Search Engine Control: robots.txt

How to ask the search engines behave they way you want.

  1. Using robots.txt
  2. How to make spiders behave based on meta tags embedded in pages

If you have a page on the web you will get visits from search engines. They just find you. They always do. You can not hide. It is inevitable.

1. Using robots.txt

All search engines ask for a /robots.txt (in the root of your website) file when first visiting your site.

The only syntaxes for this file are User-agent and Disallow. There is no Allow directive! To allow all spiders crawl your entire site, use a robots.txt with:

  User-agent: *

1.1. Examples

A wild card "*" specifies all robots, this allows all to index your entire site:

  User-agent: *

This asks all robots to stay out:

  User-agent: *
  Disallow: /

To ask robots not to index a folder or file:

  User-agent: *
  Disallow: /cgi-bin/
  Disallow: /images/
  Disallow: specialfile.html
  Disallow: /folder/anotherfile.html

To keep a single search engine out entirely:

  User-agent: scooter
  Disallow: /

To keep a single search engine from accessing a single file:

  User-agent: googlebot
  Disallow: myfile.cgi

Look at cnn's robots.txt for a very complex example..

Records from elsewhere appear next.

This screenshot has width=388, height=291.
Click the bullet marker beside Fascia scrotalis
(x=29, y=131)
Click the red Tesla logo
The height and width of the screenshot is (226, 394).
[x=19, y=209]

You can use to validate your robots.txt file.


Pages where you can find out more about particular robots:

2. How to make spiders behave based on meta tags embedded in pages

You can use a tag called meta to ask robots not to index or follow links on a page. This tag should be placed in the head section of your document.

  <meta name="robots" content="noindex,nofollow">

The robots meta support the arguments (no)index and (no)follow. Examples:

  <meta name="robots" content="index,follow">
  <meta name="robots" content="noindex,nofollow">

Note that not all spiders understand or respect your wishes.